By the Order and Final Judgment entered on October 19, 2001, the Court certifies the action as a class action on behalf of all persons who purchased or otherwise acquired the common stock of Harbinger Corp during the period 2/4/98-9/30/98. Further, the Court finds the Stipulation is approved as fair, reasonable and adequate and the class members are to conduct themselves accordingly. The complaint is dismissed with prejudice and without costs against the defendants. Plaintiffs' counsel are awarded the sum of $741,461.00 in fees and $57,567.56 in reimbursement of expenses, said amounts to be paid to plaintiffs' lead counsel from the settlement fund with interest.
According to the Notice of Settlement dated July 19, 2001, the Settlement Fund consists of $2,250,000 in cash, plus interest.

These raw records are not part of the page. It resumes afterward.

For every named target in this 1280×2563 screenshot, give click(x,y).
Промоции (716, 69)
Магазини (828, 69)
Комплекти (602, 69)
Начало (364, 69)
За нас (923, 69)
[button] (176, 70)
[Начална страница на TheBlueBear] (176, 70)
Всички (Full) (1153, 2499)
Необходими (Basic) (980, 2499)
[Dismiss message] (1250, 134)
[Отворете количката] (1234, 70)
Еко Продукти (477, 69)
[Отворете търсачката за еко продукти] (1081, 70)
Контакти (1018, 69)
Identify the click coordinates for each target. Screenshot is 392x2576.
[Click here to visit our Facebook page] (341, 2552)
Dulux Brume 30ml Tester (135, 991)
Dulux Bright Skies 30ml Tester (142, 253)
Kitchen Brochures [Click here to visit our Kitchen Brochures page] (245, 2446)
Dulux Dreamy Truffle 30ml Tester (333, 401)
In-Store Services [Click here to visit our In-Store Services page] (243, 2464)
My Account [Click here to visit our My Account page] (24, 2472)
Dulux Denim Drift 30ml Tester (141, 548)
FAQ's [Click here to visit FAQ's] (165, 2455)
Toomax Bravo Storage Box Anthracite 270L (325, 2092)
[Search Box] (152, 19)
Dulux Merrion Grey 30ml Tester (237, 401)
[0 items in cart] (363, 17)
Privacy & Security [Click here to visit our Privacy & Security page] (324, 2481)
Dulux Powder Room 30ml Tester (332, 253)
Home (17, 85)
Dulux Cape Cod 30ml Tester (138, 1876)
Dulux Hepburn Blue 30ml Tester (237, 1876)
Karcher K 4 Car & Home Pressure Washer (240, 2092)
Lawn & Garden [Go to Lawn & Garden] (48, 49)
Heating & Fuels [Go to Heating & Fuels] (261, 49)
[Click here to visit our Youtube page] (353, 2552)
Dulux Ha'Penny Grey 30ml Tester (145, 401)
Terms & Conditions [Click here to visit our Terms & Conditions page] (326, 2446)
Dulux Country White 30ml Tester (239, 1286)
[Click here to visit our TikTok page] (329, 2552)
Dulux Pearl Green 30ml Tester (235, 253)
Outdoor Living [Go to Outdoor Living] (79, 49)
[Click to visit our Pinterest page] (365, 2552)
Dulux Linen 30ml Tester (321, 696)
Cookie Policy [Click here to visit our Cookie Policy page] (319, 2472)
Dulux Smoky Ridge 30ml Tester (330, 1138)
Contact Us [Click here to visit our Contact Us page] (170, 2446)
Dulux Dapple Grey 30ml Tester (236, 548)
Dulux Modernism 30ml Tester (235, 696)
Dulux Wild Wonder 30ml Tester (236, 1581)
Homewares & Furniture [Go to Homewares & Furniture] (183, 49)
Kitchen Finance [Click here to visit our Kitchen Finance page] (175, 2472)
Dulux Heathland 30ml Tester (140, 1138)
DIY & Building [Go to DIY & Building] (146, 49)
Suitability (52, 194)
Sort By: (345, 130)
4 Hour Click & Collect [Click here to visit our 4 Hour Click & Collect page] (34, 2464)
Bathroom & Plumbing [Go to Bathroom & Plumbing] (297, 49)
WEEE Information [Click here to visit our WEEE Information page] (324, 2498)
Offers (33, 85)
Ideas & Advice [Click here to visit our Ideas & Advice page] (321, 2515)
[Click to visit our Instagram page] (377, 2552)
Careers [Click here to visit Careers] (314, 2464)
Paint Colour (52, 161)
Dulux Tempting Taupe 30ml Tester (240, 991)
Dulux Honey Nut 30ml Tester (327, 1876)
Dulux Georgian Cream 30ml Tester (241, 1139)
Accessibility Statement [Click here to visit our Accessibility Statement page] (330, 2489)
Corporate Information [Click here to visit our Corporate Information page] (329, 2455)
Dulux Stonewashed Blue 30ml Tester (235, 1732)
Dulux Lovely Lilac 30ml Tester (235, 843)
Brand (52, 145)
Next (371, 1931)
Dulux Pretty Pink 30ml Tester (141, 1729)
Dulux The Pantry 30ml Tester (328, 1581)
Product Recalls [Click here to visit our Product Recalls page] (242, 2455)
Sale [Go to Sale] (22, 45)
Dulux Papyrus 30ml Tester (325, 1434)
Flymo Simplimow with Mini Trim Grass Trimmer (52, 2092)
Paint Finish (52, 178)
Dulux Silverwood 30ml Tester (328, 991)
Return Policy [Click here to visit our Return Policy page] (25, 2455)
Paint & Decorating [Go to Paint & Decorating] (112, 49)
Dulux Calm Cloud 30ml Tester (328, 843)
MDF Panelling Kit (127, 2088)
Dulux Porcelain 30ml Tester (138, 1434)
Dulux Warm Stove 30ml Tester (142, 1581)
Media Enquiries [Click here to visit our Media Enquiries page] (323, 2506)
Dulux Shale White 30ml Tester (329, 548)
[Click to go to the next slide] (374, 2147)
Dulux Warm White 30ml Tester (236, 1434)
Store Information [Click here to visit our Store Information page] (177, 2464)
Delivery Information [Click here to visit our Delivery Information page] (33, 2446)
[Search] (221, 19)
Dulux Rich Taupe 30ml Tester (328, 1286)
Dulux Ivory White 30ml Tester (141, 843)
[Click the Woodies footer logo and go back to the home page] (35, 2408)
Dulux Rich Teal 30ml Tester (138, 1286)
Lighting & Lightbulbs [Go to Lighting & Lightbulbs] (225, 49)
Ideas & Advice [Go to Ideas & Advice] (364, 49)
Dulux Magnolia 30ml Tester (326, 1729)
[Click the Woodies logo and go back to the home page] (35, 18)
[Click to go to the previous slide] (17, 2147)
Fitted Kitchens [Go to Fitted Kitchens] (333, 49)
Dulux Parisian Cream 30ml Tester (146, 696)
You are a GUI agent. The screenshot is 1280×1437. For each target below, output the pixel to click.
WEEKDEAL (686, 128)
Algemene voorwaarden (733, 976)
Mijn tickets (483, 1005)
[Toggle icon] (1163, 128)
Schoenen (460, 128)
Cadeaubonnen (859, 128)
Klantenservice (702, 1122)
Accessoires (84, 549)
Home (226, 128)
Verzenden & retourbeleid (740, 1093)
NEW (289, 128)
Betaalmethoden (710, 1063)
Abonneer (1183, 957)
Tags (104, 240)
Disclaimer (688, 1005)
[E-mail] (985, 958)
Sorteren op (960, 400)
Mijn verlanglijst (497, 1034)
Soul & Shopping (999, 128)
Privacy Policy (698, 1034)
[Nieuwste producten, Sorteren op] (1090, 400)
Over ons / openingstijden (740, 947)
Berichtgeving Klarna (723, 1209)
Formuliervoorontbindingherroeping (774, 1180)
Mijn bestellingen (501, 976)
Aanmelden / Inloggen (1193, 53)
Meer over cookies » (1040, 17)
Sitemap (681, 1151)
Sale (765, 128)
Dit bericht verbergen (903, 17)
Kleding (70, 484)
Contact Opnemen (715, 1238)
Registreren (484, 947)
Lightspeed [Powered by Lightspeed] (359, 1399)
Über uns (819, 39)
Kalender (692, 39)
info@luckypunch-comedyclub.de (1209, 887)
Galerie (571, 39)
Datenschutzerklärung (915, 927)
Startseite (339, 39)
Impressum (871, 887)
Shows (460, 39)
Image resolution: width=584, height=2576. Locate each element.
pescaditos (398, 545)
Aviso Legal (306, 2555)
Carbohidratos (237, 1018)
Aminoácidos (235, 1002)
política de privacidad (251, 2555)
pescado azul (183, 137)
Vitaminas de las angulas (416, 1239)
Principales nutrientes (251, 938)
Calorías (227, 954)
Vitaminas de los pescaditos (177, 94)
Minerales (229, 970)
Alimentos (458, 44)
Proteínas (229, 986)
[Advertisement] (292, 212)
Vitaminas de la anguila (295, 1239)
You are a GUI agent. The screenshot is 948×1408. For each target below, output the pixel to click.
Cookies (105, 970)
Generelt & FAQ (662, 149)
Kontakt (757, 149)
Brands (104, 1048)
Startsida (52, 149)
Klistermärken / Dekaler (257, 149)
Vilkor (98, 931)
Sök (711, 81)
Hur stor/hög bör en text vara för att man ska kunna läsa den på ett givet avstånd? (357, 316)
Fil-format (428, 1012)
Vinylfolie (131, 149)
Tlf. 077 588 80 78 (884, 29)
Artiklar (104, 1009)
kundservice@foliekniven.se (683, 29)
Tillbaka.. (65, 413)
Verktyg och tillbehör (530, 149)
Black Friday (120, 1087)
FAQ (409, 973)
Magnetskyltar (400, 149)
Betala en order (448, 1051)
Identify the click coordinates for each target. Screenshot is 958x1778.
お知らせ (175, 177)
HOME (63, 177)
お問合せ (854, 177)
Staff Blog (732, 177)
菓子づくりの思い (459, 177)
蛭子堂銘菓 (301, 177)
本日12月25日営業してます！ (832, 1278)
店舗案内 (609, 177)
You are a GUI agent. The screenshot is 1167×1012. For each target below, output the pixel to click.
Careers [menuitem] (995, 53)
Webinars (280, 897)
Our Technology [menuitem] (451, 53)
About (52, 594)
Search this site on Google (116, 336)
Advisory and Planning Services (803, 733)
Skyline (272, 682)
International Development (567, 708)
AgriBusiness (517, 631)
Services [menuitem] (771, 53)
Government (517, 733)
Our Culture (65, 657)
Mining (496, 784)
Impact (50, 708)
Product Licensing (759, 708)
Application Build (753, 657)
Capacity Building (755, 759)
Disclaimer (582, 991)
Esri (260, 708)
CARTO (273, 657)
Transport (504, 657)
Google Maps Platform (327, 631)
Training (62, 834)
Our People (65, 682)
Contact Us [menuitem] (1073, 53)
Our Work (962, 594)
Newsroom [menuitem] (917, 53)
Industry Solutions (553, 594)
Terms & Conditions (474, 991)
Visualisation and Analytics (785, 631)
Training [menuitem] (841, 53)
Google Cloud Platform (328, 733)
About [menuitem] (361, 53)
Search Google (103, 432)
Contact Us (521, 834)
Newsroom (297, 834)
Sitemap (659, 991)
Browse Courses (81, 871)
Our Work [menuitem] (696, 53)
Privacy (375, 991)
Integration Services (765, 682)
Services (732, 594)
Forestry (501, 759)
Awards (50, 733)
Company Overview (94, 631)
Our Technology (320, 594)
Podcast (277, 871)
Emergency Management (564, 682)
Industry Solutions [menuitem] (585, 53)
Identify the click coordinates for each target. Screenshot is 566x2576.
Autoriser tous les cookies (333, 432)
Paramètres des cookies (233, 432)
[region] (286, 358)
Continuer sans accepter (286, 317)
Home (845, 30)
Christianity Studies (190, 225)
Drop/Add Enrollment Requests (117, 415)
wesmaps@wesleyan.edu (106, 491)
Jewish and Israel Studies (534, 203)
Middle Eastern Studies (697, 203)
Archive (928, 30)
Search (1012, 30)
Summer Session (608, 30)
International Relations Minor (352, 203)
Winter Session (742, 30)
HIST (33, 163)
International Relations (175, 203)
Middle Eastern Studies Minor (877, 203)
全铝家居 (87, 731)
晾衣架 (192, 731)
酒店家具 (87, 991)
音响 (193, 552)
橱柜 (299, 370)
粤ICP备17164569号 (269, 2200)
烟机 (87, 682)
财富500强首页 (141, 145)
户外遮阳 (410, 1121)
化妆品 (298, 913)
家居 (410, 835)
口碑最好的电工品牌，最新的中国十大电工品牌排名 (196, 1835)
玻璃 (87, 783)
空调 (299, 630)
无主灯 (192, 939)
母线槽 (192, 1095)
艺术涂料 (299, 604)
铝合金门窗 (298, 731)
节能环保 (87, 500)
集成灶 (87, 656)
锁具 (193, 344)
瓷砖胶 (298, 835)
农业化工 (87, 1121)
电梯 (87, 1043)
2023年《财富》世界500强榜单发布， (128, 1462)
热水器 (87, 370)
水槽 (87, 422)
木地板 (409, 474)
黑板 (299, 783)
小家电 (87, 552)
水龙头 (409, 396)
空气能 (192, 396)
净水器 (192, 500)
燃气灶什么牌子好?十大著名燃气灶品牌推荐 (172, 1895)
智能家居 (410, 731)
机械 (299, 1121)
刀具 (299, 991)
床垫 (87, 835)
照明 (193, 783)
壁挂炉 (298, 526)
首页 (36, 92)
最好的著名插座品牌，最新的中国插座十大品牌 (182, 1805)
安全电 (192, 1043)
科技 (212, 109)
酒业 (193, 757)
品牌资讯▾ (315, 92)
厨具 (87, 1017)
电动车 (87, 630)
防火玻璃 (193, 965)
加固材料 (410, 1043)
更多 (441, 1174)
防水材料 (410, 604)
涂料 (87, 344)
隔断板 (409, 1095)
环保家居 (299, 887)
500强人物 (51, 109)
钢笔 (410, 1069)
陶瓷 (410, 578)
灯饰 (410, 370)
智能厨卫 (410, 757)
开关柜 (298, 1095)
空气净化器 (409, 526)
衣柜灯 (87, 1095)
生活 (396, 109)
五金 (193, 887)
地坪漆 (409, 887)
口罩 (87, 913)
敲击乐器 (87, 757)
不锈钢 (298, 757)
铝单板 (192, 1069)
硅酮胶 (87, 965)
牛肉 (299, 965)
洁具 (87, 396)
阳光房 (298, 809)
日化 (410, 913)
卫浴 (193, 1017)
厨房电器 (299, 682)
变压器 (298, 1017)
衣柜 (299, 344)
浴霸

Throughout the Class Period, Harbinger was engaged in the business of providing business-to-business electronic commerce software, services and solutions enabling organizations to transact business and exchange data electronically, either directly over standards telephone lines, via "local" computer networks, or over the Internet. Just prior to the Class Period, the market price of Harbinger common stock was
approximately $25.00 per share. In response to Harbinger's February 4, 1998 announcement of record revenues "despite the myriad integration activities," Harbinger shares rose by $5.50 per share on heavy volume to close at $30.50 on February 5, 1998. On July 7, 1998, Harbinger announced that it would not meet consensus revenue and earnings estimates for the second quarter of 1998 due, in large part, to a delay in shipping at a recently-acquired facility which pushed $1.0 million in revenues from the second to third quarter of 1998. Harbinger also
announced that, "[a]s a result, Harbinger has begun a careful, new review of the integration of its acquisitions." After Harbinger's July 7, 1998 disclosures, its share price fell by $6.25 (29%) from $20.875 per share on July 6 to $14.75 on July 7, 1998. On September 30, 1998, Harbinger issued a press release which announced its restructuring plan to combat operational and integration problems following its numerous corporate acquisitions, the replacement of Defendant, the Company's CEO, the lay-off of 10% of its workforce, and the acknowledgment by Harbinger that it had "kept in existence overlapping products and services from acquired companies (which required) multiple R&D and customer support resources and distracted and diluted the efforts of the Company." After Harbinger's September 30, 1998 announcements, Harbinger shares fell by $3.00 (41%) to close at $4.25 per share on September 30, 1998.